Она: Прочесть. Сказал, что примется за чтение сразу же и сообщит мне свое мнение через несколько дней. – Потом серьезно, с глубокой убежденностью: – О, я знаю, что теперь все будет хорошо! Мэлоун знает всех – если кто и знает, что делать с книгой, так это он! И сразу же поймет, что делать с твоей рукописью, куда ее отправить! – Затем презрительно: – Джимми Черн! Что он смыслит – этот человек! Как может такой понять твой талант! Ты слишком велик для них – они мелкие люди! – С рас красневшимся, негодующим лицом презрительно бормочет: – Да это смехотворно!
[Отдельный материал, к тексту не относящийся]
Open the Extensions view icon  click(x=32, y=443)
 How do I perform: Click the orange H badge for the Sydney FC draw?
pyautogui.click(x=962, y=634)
Он имел наглость отправить тебе такое письмо, хотя ничего в тебе не понял бы, даже прожив тысячу лет! – Негромким, спокойным голосом, в котором слышатся обожание и нежность, продолжает: – Ты мой Джордж, один из величайших людей на свете. – Потом с какой-то восторженной, задумчивой декламацией: – Джордж, великий Джордж!.. Великий Джордж, поэт!.. Великий Джордж, необыкновенный мечтатель! – Глаза ее вдруг наполняются слезами, она шепчет, целуя его руку: – Ты мой великий Джордж, знаешь ты это?.. Ты не похож ни на кого в мире!.. Ты величайший человек, какого я только знала… величайший поэт… величайший гений… – потом восхищенно, уже не обращаясь к нему: – …и когда-нибудь об этом узнает весь мир!
Он, негромко: Ты серьезно?.. Действительно в это веришь?
Она, спокойно: Дорогой, я знаю.
Молчание.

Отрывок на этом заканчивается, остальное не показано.